Faster Inference of Flow-Based Generative Models via Improved Data-Noise Coupling

1Computer Vision Group, Institute of Informatics, University of Bern, Bern, Switzerland 2LIONS, EPFL, Lausanne, Switzerland

at ICLR 2025

Abstract

Conditional Flow Matching (CFM), a simulation-free method for training continuous normalizing flows, provides an efficient alternative to diffusion models for key tasks like image and video generation. The performance of CFM in solving these tasks depends on the way data is coupled with noise. A recent approach uses minibatch optimal transport (OT) to reassign noise-data pairs in each training step to streamline sampling trajectories and thus accelerate inference. However, its optimization is restricted to individual minibatches, limiting its effectiveness on large datasets.

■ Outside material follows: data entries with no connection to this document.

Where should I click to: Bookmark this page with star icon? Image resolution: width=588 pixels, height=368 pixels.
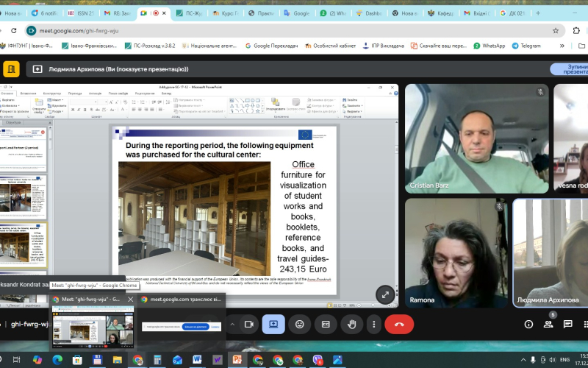point(556,30)
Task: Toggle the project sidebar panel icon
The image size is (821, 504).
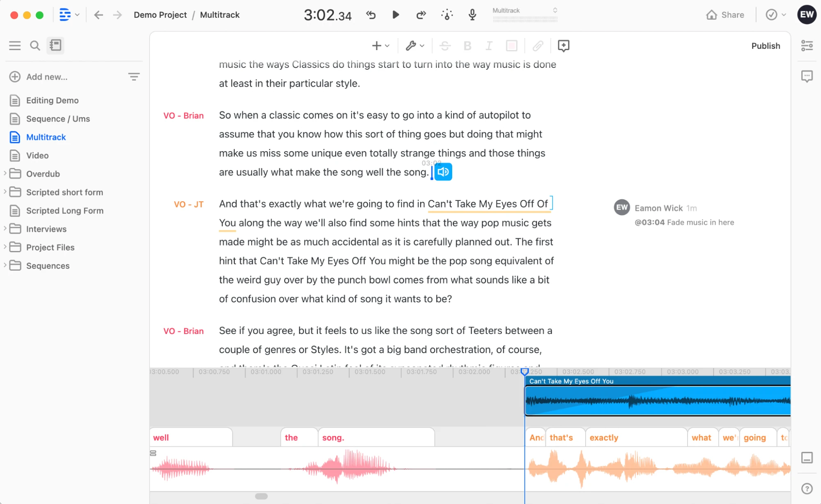Action: tap(55, 45)
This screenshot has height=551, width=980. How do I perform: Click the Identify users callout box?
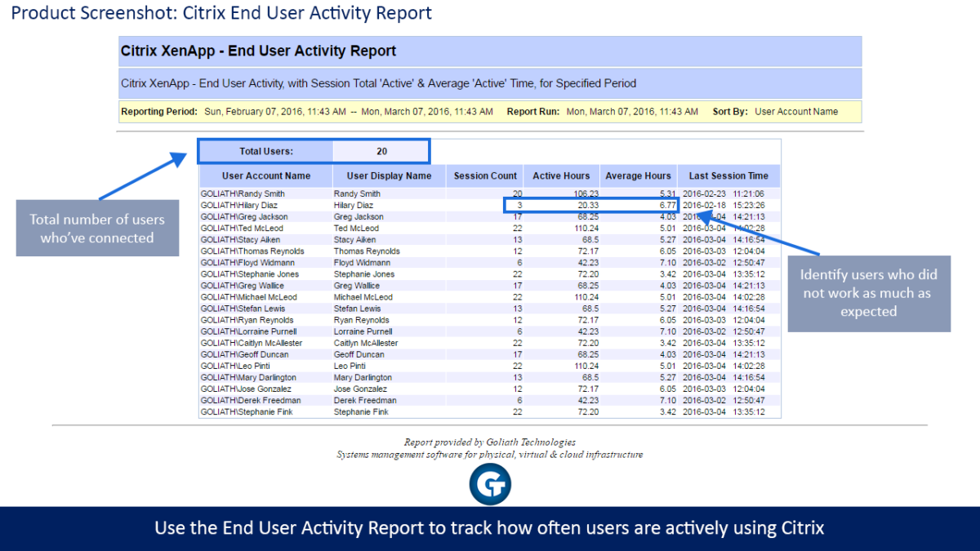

To address this shortcoming, we introduce LOOM-CFM (Looking Out Of Minibatch-CFM), a novel method to extend the scope of minibatch OT by preserving and optimizing these assignments across minibatches over training time.

Our approach demonstrates consistent improvements in the sampling speed-quality trade-off across multiple datasets. LOOM-CFM also enhances distillation initialization and supports high-resolution synthesis in latent space training.

Algorithm

In diffusion and flow-based generative models, to generate a sample, we start from noise and integrate the learned vector field, until a clean data point is reached. However, numerical integration requires discretization, which introduces errors. Finer discretization reduces errors but increases computational cost, making inference slower. Straighter trajectories would reduce the number of function evaluations (NFE) and speed-up sampling.

                

In flow matching the default way of coupling, or sampling minibatches, is to sample noise and data points independently. This leads to ambiguity during the training, as the same input to the network may have multiple different targets in different minibatches. Resolving this ambiguity though averaging results in learning curved sampling trajectories. Prior work has tackled this problem through locally changing the independent coupling by reassigning noise and data points within each separate minibatch (e.g. by solving local OT). However, this approach does not effectively scale to larger and higher-dimensional data.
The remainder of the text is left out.